PERIODICITA’ DELLE VERIFICHE

OGNI 2 ANNI: luoghi con pericolo di esplosione, luoghi a maggior rischio in caso di incendio, locali ad uso medico ed estetico, cantieri.
OGNI 5 ANNI: tutti gli altri ambienti di lavoro.

L’art. 86 del D.Lgs. 81/08 (Testo Unico Sicurezza) ribadisce l’obbligo delle verifiche periodiche.

La mancata effettuazione delle suddette verifiche periodiche da parte del datore di lavoro può essere contestata da parte degli U.P.G. di Asl e Direzione Provinciale del Lavoro.
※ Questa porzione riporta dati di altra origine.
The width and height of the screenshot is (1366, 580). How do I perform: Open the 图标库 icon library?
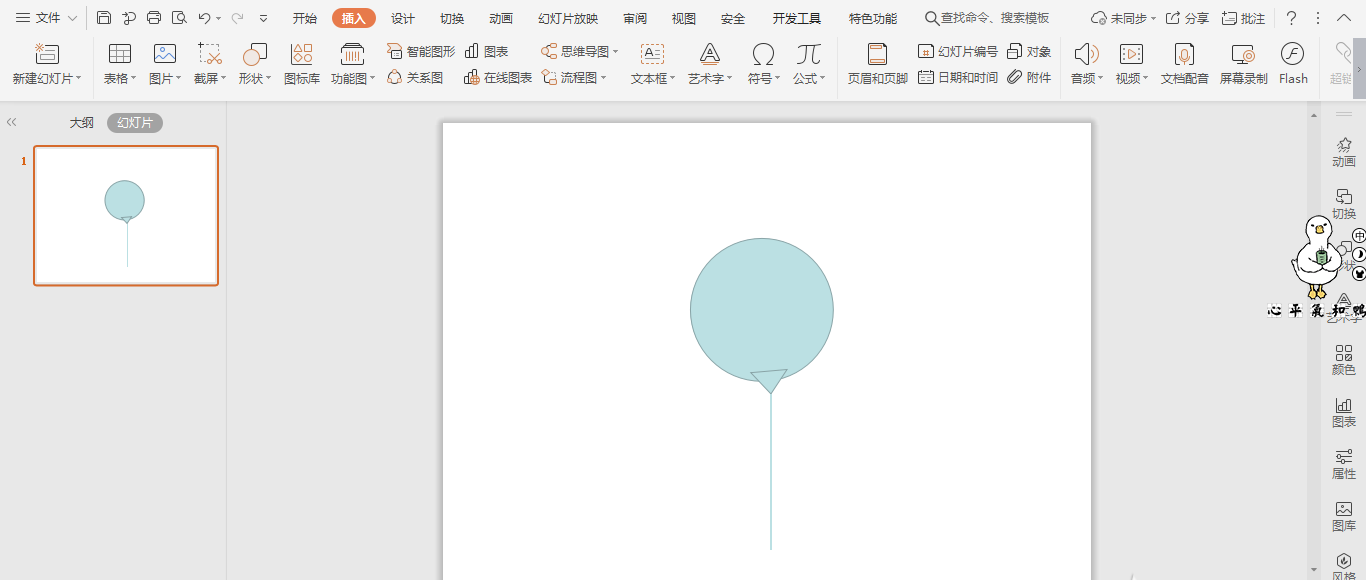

OBBLIGHI DEI DATORI DI LAVORO

Il datore di lavoro deve provvedere alla regolare manutenzione dell’impianto elettrico e degli impianti di protezione dai fulmini, affidandosi a personale qualificato interno o a manutentori esterni.
La registrazione dei controlli manutentivi è obbligatoria. Il datore di lavoro deve far eseguire inoltre le VERIFICHE PERIODICHE come da Dpr 462/01, da parte dell’Asl/Arpa o da Organismo Autorizzato.

IMPIANTI DI MESSA A TERRA E LE INSTALLAZIONI DEI DISPOSITIVI DI PROTEZIONE DAI FULMINI

Inviare la dichiarazione di conformità all’Inail (ex Ispesl) e all’Asl/Arpa territorialmente competenti (oppure allo Sportello Unico per le attività produttive) entro 30 giorni dalla messa in esercizio dell’impianto.
L’impianto non può essere messo in esercizio prima dell’avvenuta omologazione (formalizzata con il rilascio della Dichiarazione di Conformità dell’installatore). L’Inail effettua a campione la prima verifica.

IMPIANTI ELETTRICI NEI LUOGHI CON PERICOLO DI ESPLOSIONE

Per gli impianti elettrici nei luoghi con pericolo di esplosione realizzati dopo il 23/01/02, inviare la dichiarazione di conformità all’Asl/Arpa territorialmente competente (oppure allo Sportello Unico per le attività produttive ove è stato attivato) entro 30 giorni dalla messa in esercizio dell’impianto.
L’omologazione è eseguita dall’Asl/Arpa che fanno la prima verifica.
L’impianto non può essere messo in esercizio prima dell’avvenuta verifica da parte dell’installatore e del rilascio della relativa dichiarazione di conformità.